As a result of the uncertainty in the application of Sections 409A, 280G or 4999 of the Code at the time of the initial determination by the professional tax firm described in this Section, it is possible that the Internal Revenue Service (the “ IRS ”) or other agency will claim that an Excise Tax greater than that amount, if any, determined by such professional firm for the purposes of this Section is due (the “ Additional Excise Tax ”).   The Eligible Employee shall notify the Company in writing of any claim by the IRS or other agency that, if successful, would require payment of Additional Excise Tax.   The Eligible Employee and the Company shall each reasonably cooperate with the other in connection with any administrative or judicial proceedings concerning the existence or amount of liability for Excise Tax with respect to payments made or due to the Eligible Employee.  The Company shall pay all reasonable fees, expenses and penalties of the Eligible Employee relating to a claim by the IRS or other agency. In the event it is finally determined that a further reduction would have been required under this Section to place the Eligible Employee in a better after-tax position, the Eligible Employee shall repay the Company such amount within thirty (30) days thereof in order to effect such result.

Section 6.

Right to Interpret and Administer Plan; Amendment and Termination.

(a) Interpretation and Administration.   Prior to the Closing, the Board shall be the Plan Administrator and shall have the exclusive discretion and authority to establish rules, forms, and procedures for the administration of the Plan and to construe and interpret the Plan and to decide any and all questions of fact, interpretation, definition, computation or administration arising in connection with the operation of the Plan, including, but not limited to, the eligibility to participate in the Plan and amount of benefits paid under the Plan and the resolution of disputes under the Plan.  The rules, interpretations, computations and other actions of the Board shall be binding and conclusive on all persons.  Upon and after the Closing, the Plan will be interpreted and administered in good faith by the Plan Administrator.  All actions taken by the Plan Administrator in interpreting the terms of the Plan and administering the Plan upon and after the Closing will be final and binding on all Eligible Employees.  
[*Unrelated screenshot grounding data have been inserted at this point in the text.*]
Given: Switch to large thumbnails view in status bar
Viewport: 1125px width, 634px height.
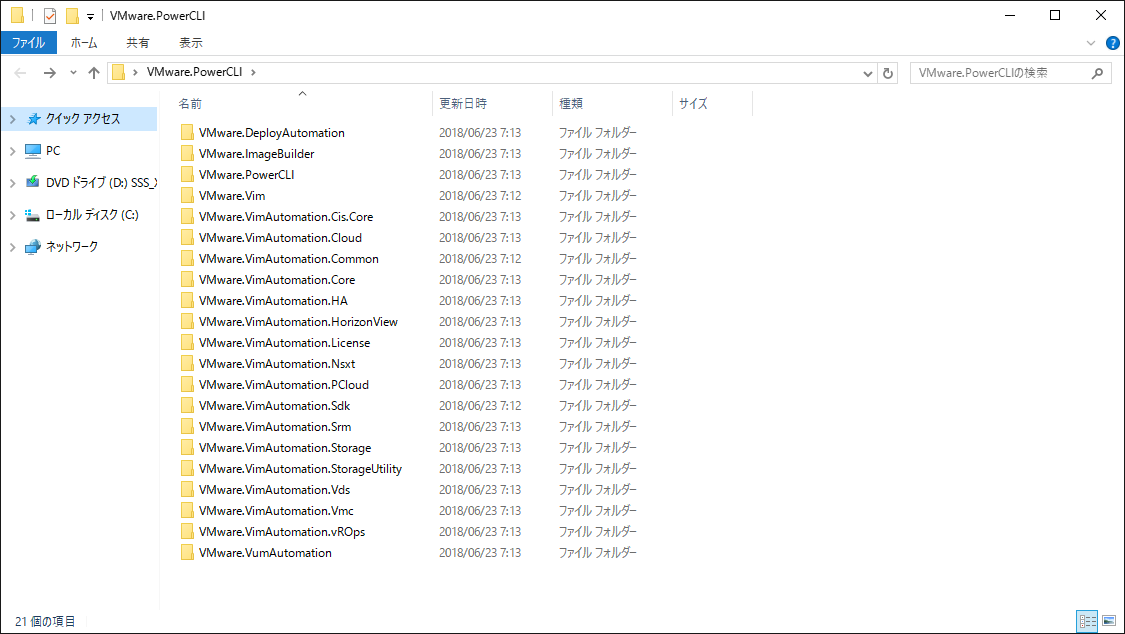Looking at the screenshot, I should coord(1110,622).
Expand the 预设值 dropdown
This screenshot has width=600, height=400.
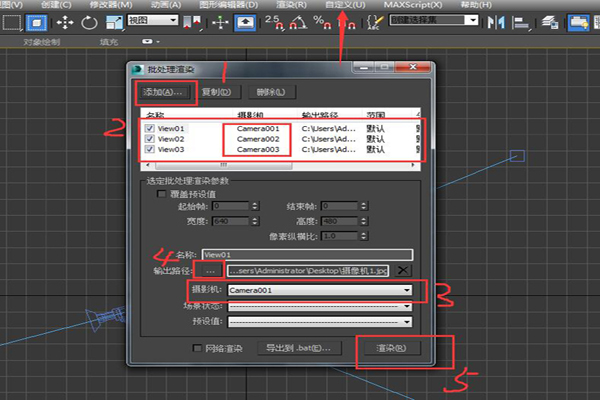[x=320, y=322]
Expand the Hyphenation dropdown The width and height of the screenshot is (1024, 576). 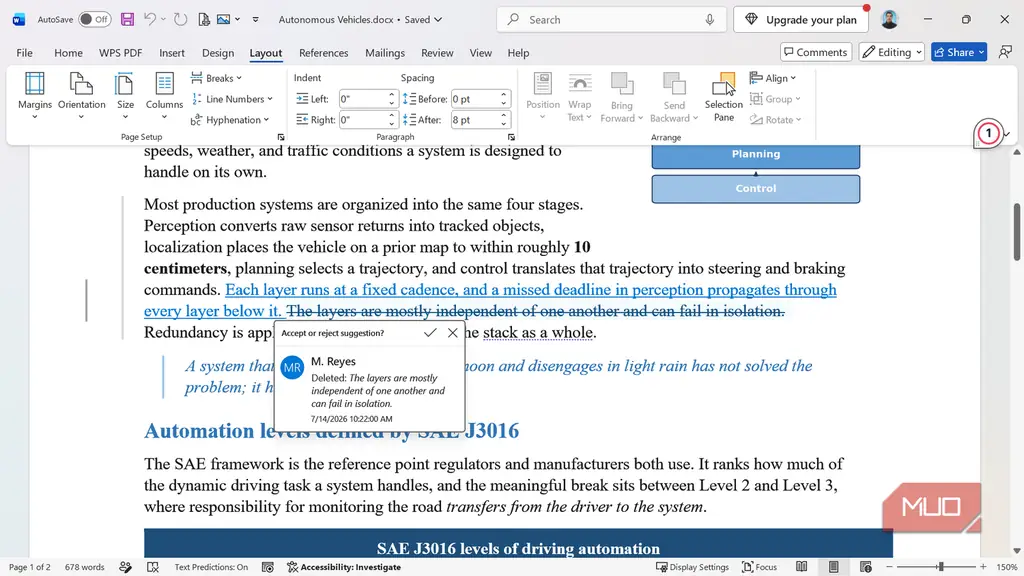pyautogui.click(x=230, y=120)
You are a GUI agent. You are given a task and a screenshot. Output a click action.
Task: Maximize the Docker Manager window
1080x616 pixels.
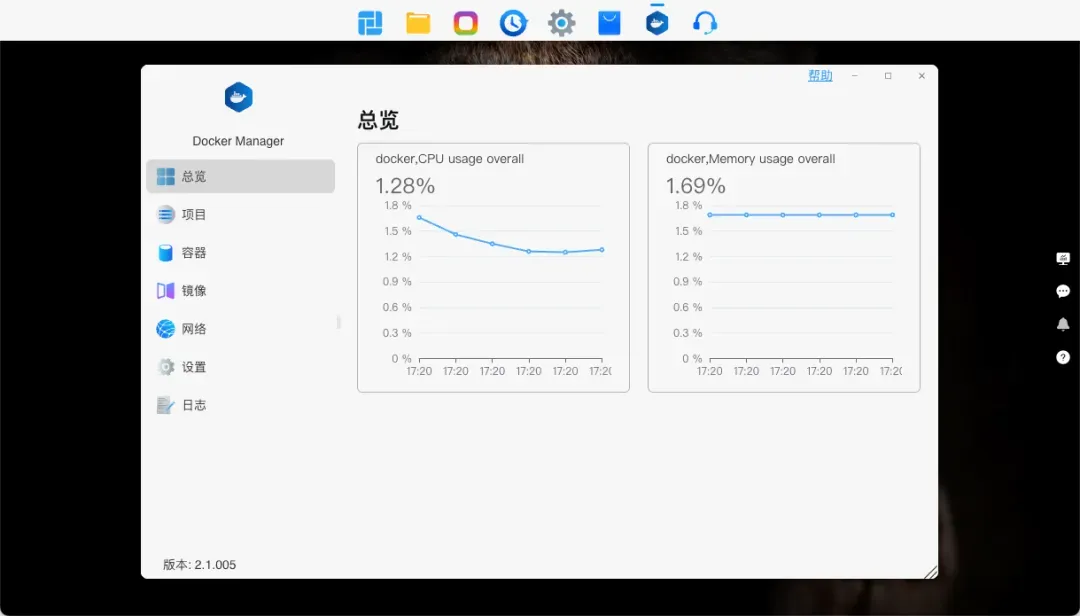[x=888, y=76]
(b) Amendment or Termination.   The Plan Administrator reserves the right to amend or terminate this Plan at any time; provided, however, that no such amendment or termination will apply to any Participant who would be adversely affected by such amendment or termination unless such Participant consents in writing to such amendment or termination. Any action amending or terminating the Plan or any Designation Letter will be in writing and executed by a duly authorized officer of the Company.

Section 7.

No Implied Employment Contract.

The Plan shall not be deemed (i) to give any employee or other person any right to be retained in the employ of the Company or (ii) to interfere with the right of the Company to discharge any employee or other person at any time, with or without cause, which right is hereby reserved.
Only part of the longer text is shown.